Use this search box to find articles that have run in our newspapers over the last several years.

Nuestras Raices receives national recognition

Date: 11/11/2008

By Ayo Babatunde


HOLYOKE Dwight and Pine Streets in Holyoke surround a block where houses are mostly boarded up or abandoned. The desolate block is also the home to the community garden named "Ciudad Verde," meaning "Green City." The small hand painted sign on the fence surrounding the garden reads: "Dedicado a todos quienes se dedican a hacer una diferencia en su comunidad" "Dedicated to all those working to make a difference in their community."

Ciudad Verde is just one of the many projects run by Nuestras Raices, a community development, grassroots organization based in Holyoke. Nuestras Raices was recently honored by the Glynwood Center with a Harvest Wave of the Future award.

The national award acknowledges Nuestras Raices' work in social change through sustainable agriculture. The Glynwood Center is based in Cold Spring, New York.

The Center provides training and support to farmers and organizations across the country to encourage regional agriculture and sustainable food systems. According to the President of the Glynwood Center, Judith LaBelle, "The harvest awards were created to highlight some of the most innovative work (in agriculture) that is going on around the country, to celebrate what people are accomplishing, and to inspire others to take action within their communities.

"It is a testament to the growth of the sustainable agriculture movement that Glynwood received over 60 nominations from more than 20 states to consider for our sixth annual Harvest Awards," she said.

"We were very excited and proud to win the award," Daniel Ross, Executive Director of Nuestras Raices, said. "We were nominated by the U.S. Department of Agriculture office in Hadley. They have been working with us for a number of years."

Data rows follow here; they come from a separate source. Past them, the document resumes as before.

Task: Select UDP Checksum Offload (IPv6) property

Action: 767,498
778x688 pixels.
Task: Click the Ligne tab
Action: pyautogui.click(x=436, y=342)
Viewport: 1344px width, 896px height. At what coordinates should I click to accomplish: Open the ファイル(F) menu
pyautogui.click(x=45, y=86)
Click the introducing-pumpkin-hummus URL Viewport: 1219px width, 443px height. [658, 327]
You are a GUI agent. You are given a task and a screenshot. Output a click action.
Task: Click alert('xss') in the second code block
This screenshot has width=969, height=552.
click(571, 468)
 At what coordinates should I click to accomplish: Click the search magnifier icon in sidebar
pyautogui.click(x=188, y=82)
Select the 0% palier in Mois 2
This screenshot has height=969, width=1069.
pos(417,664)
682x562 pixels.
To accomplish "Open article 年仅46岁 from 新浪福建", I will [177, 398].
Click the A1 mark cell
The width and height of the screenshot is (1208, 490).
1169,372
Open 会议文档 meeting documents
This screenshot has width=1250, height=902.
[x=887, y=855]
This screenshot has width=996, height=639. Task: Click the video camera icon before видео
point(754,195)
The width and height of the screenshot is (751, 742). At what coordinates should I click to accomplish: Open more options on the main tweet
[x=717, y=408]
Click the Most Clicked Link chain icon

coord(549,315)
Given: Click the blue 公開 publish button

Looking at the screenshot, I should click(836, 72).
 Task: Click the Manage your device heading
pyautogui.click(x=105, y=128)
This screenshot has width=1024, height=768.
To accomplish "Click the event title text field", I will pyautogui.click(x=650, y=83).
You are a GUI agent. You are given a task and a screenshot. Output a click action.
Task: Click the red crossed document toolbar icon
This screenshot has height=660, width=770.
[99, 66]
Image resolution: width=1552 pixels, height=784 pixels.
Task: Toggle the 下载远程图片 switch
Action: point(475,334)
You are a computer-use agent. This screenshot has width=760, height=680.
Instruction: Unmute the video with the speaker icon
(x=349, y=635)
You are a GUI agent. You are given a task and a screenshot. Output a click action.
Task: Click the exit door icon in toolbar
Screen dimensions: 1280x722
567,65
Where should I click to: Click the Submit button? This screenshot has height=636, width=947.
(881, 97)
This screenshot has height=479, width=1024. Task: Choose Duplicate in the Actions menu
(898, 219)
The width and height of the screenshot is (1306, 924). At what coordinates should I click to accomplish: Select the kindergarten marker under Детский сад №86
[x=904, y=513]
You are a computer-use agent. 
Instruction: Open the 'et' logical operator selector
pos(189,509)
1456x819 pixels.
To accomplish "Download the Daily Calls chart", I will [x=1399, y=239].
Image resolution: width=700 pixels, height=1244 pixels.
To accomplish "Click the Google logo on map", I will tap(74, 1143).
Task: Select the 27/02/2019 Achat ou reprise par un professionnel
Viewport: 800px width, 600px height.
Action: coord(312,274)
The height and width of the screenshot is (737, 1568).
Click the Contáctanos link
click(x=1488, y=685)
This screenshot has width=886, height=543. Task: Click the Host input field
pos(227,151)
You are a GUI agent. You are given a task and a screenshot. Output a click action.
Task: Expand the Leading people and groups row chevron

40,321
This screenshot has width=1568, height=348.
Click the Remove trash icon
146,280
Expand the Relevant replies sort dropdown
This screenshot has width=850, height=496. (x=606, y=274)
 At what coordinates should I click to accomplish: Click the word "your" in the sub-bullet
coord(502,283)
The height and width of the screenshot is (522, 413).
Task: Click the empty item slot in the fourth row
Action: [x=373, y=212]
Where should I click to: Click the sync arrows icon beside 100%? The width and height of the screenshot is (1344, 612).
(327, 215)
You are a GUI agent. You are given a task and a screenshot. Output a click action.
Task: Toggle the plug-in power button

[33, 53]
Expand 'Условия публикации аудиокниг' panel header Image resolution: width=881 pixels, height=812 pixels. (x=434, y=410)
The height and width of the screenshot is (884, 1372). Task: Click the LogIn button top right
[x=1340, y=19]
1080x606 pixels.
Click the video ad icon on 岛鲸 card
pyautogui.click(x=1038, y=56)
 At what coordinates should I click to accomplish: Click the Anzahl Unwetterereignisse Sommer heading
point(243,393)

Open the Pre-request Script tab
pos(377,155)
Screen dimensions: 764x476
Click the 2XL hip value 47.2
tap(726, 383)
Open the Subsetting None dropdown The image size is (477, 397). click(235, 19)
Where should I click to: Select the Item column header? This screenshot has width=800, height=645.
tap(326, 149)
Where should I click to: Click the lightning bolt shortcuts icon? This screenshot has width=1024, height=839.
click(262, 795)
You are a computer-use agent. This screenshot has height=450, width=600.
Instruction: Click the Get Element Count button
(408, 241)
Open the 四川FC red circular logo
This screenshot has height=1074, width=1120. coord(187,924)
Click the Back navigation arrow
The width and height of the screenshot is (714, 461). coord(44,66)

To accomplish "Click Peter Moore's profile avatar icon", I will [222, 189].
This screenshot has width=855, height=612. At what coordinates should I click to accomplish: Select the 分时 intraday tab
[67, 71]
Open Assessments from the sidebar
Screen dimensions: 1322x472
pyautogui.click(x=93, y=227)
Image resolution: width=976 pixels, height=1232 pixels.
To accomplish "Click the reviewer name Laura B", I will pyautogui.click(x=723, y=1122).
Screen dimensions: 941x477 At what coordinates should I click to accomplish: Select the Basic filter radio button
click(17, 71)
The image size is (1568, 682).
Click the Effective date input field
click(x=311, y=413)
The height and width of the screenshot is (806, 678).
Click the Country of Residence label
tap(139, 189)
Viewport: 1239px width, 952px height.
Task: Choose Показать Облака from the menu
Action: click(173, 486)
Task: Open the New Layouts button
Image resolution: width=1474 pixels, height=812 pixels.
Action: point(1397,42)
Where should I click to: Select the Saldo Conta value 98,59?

Ross continued, "It is one of the few national awards in our field and it recognizes Nuestras Raices as being one of the more exciting models for promoting sustainable agriculture and healthy communities."

Nuestras Raices was founded in 1992. According to Ross, the organization's first garden was established in a vacant lot where a church had burned down.

"It was right down the street from here, at the corner of Cabot and Clemente Street," he said. "Neighborhood residents began working with a local college student to clean up bricks, rubble and remnants of illegal activities...They made it into a place where they could plants herbs and vegetables...they transformed that vacant lot into a beautiful garden."

Ross said that Nuestras Raices grew from the passion of people who came to the United States as migrant farm workers. "These are people who grew up on the rural farms of Puerto Rico. They had lifetimes of experience in agriculture and wanted to use their knowledge and experience to grow food for their families and improve their community," he explained.

Ross added the community gardening programs are still the heart and soul of Nuestras Raices. However, the word innovation really applies to what has grown out of the gardening program.

"The program has holistically grown based on community members interests. We've done a lot of economic development work with community residents to start up sustainable businesses related to agriculture a bakery, restaurant, farms and catering businesses. Our farmer training program is recognized around the country. We also do work with young people, where young people can learn about gardening and agriculture by working alongside elders," he said. LaBelle acknowledged that Nuestras Raices' work with youth made the Wave of the Future award especially fitting.

"We use the wave of the future award to recognize projects that are innovative and are particularly helping to bring youth into the sustainable agriculture movement," she said. "Nuestras Raices engages young people very fully and directly.

"They have a real focus on helping young people learn how to garden and also provide mentoring for entry level farmers," she added.

Nuestras Raices currently manages eight community gardens, two youth gardens, 15 beginning farm projects, as well as several projects in youth and women's leadership, economic development and environmental research and education. The central office for the organization is located at 329 Main St.